Omni channel Retail – First it was the print media. Now it is retail. Software may not be eating the world just yet but it certainly is painfully transforming sectors. Nary a day goes by when we don’t hear a retailer struggling to meet its sales targets yet again. Store sales languishing, eCommerce growing albeit at lower margins, and Amazon’s dominance looming ever so larger. The industry has certainly seen this coming for sometime. And there have been numerous attempts to respond, the most noticeable one being Omnichannel. Yet brick and mortar retailer after another have been reporting dismal numbers and these initiatives have not been making the expected dent.
Perhaps it is time to take a pause. Think long term and more strategic as opposed to the current tactical responses being dished out under Omnichannel.

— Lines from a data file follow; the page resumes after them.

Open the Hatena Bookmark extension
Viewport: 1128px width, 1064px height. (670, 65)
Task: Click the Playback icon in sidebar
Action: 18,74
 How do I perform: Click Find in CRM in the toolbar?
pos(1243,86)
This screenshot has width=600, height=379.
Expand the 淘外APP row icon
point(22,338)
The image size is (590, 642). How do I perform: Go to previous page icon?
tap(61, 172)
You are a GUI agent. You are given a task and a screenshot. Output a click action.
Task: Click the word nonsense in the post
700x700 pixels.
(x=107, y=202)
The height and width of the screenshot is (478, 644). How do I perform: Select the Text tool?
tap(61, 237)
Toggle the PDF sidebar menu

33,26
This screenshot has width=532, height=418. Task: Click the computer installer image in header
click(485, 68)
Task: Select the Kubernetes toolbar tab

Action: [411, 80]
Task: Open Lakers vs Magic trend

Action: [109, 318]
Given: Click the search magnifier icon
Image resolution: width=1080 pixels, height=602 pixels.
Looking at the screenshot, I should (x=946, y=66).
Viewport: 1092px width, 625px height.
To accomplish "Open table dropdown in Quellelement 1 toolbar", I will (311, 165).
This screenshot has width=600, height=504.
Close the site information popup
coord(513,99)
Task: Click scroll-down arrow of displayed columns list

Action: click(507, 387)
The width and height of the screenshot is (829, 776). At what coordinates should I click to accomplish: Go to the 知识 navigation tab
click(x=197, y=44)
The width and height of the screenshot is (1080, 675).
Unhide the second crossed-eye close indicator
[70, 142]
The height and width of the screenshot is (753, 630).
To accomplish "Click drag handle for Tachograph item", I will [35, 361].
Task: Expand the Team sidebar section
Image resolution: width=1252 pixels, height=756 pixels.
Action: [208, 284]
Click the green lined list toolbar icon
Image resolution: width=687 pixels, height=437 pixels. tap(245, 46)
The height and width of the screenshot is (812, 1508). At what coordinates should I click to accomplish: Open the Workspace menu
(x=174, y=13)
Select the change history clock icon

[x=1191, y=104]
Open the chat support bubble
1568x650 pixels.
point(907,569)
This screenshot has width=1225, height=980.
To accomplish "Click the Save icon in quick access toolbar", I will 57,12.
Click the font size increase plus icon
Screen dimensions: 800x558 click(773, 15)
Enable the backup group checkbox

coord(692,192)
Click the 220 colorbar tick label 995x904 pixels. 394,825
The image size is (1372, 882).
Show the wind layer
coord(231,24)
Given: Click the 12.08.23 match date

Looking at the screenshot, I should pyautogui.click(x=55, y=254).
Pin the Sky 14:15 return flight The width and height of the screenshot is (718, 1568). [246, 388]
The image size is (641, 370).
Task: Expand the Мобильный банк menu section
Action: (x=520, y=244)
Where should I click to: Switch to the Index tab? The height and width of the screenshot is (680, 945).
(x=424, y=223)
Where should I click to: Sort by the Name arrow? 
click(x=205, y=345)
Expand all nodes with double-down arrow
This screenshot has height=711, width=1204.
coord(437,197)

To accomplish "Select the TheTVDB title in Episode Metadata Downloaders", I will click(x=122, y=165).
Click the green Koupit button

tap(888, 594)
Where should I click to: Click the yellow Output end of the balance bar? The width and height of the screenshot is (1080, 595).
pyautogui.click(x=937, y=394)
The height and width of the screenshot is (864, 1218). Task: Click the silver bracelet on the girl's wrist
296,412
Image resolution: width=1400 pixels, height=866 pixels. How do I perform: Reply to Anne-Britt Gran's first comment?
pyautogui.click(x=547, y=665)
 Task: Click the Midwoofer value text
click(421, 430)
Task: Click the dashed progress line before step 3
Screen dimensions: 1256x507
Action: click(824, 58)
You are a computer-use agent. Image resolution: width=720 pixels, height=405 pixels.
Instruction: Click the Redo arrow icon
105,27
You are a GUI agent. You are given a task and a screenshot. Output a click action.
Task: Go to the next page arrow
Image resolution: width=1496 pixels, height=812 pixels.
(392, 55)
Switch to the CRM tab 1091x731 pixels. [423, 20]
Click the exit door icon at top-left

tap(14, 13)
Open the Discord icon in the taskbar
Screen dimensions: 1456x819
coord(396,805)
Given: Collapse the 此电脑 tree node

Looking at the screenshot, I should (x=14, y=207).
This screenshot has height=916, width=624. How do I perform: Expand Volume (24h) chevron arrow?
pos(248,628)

Perhaps it is time to look at other’s who have been in a similar situation before. In an industry that is inflicting the pain today but was struggling then. Technology and the story of Intel.
While Intel created the first microprocessor in 1971, it was also an early developer of RAM memory chips and it constituted a large portion of the overall business until the 80’s. The early 80’s saw rising competition from Japanese memory chip manufacturers and resultant decrease in profitability. In a move documented in multiple business books, Andy Grove and Gordon Moore sat down and asked themselves:
They then very objectively came up with a plan that included focusing exclusively on microprocessors and getting rid of the memory business. As Andy Grove later wrote, they then decided to:
The rest as they say is history.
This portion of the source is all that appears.